目的:探讨异丙酚后处理保护糖尿病大鼠心肌缺血再灌注损伤中AdipoR1/STAT3通路的作用。方法:在Ⅰ型糖尿病大鼠模型及心脏特异性APN受体1(AdipoR1)基因敲除和信号转导及转录激活因子3(STAT3)基因敲除小鼠模型上进行在体缺血再灌注及异丙酚(丙泊酚)后处理(PPC)实验,结合脂联素(APN)腺病毒转染确认APN在糖尿病心脏恢复对PPC敏感性中的作用。结合AdipoR1和/或STAT3 siRNA的转染,在原代分离培养的大鼠及基因敲除小鼠心肌细胞及H9C2细胞中进行缺氧再复氧及PPC实验。结果:脂联素(APN)合用异丙酚(丙泊酚)后处理(PPC)治疗增加了糖尿病心肌磷酸化STAT3及AdipoR1的含量,而第一型血红素氧化酶(HO-1)或AdipoR2的蛋白表达,没有显著改变,差异无统计学意义(P>0.05);联合治疗后,AdipoR1蛋白表达显著高于单独使用APN时,差异有统计学意义(P<0.05)。结论:PPC在糖尿病心肌中可能不是通过激活HO-1/STAT3通路减轻缺血再灌注造成的心肌细胞凋亡及自噬,而APN可通过激活AdipoR1/STAT3通路恢复糖尿病心脏对PPC的敏感性。

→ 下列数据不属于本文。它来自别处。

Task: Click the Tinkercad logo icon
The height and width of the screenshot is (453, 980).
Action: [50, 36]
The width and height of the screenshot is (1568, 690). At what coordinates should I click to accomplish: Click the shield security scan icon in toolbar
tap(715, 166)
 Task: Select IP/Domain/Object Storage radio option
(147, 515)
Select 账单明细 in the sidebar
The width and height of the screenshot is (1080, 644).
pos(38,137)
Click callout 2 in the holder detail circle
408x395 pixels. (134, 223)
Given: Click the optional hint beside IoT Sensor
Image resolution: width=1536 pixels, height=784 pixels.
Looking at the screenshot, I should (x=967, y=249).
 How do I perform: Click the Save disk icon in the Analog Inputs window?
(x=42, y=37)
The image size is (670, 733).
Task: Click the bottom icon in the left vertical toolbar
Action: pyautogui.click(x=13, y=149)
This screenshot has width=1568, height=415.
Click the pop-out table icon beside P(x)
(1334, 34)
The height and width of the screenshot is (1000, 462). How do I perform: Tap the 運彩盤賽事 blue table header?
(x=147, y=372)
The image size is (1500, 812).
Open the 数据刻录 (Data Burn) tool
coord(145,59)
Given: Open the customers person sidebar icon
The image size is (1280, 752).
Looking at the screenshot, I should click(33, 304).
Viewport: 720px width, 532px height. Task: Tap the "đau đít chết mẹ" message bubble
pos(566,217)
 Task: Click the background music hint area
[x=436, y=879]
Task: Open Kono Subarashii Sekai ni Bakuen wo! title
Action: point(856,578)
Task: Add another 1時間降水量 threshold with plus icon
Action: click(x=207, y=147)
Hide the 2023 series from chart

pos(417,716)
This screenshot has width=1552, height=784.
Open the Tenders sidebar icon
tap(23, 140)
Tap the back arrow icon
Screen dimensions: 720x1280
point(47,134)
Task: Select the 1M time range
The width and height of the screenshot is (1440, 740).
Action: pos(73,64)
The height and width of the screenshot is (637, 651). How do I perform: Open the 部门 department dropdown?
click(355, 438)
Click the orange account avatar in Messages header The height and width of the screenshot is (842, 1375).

Objective To investigate the protective effect of propofol postprocessing on AdipoR1/STAT3 pathway in diabetic rats with myocardial ischemia reperfusion injury.Methods In vivo experiments were conducted in type I diabetes rats and in the heart specific APN receptor 1(AdipoR1)knockout and signal transducer and activator of transcription 3(STAT3)knockout mice models in vivo after ischemia reperfusion and propofol postprocessing(PPC).Adenovirus transfection with adiponectin(APN)confirmed the role of APN in diabetic heart recovery and PPC sensitivity.Combined with the transfection of AdipoR1 and/or STAT3 siRNA,hypoxia reoxygenation and PPC experiments were carried out in primary isolated and cultured rat and gene knockout mouse cardiomyocytes and H9C2 cells.Results The treatment of APN combined with propofol postprocessing(PPC)increased the phosphorylation of STAT3 and AdipoR1 in diabetic myocardium,but the protein expression of type I heme oxygenase(HO-1)or AdipoR2 did not change significantly(P>0.05).After combined treatment,the expression of AdipoR1 protein was significantly higher than that of APN alone(P<0.05).Conclusion PPC may not alleviate cardiomyocyte apoptosis and autophagy by activating HO-1/STAT3 pathway in diabetic myocardium,but APN can restore the sensitivity of diabetic heart to PPC through activating AdipoR1/STAT3 pathway.